On July 30, 2007, local voice tracking and personalities were abruptly dropped. The station continued its automated oldies format for a few more weeks. Then on August 21 at noon, WNNJ picked up a satellite format called "Timeless Classics", which played a mix of soft oldies, some soft AC cuts, and some adult standards. Core artists included Beatles, Frank Sinatra, Elvis Presley, Neil Diamond, Ray Charles, Billy Joel, Roy Orbison, and others.

On June 26, 2008, it was announced that WNNJ was dropping their call letters on July 1, 2008, and would be known as WTOC at that time. On the evening of June 30, 2008, the classic AC/odies Timeless format was dropped in favor of Scott Shannon's True Oldies Channel. WTOC shares its call letters with WTOC-TV, a CBS television affiliate in Savannah, Georgia; the two stations are not affiliated.

On July 21, 2010, Clear Channel announced that they would donate WTOC, along with KFXN in Minneapolis, to the Minority Media and Telecommunications Council through the MMTC-Clear Channel Ownership Diversity Initiative. According to press releases at the time, originally, Clear Channel would continue to manage the station with a local marketing agreement and WTOC would continue to offer True Oldies Channel. At the same time it was stated that Minority Media also had the option of selling the station and they executed that option in August 2011 selling the station to Radio Visión Cristiana. The station then signed off at noon on August 17, 2011. The last song played was "Hello Goodbye" by the Beatles. The last voice heard was that of chief engineer for Clear Channel Sussex and staff announcer Tony Dee. On December 19, 2011, WTOC signed back on with a Spanish-language Christian format under ownership of Radio Visión Cristiana.

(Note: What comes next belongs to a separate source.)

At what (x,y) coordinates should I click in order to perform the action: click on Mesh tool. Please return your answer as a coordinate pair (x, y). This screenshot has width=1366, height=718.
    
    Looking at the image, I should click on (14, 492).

In September 2013, WTOC was sold by Radio Visión Cristiana to Centro Biblico of NJ, Inc. for $235,000. The sale was consummated on September 23, 2013. In January 2026, it was announced that 1360 WTOC would leave the air permanently on February 28, 2026 citing lack of listenership and revenue to keep the station on the air. WTOC signed off on February 28, 2026 and the license was surrendered to the FCC soon after.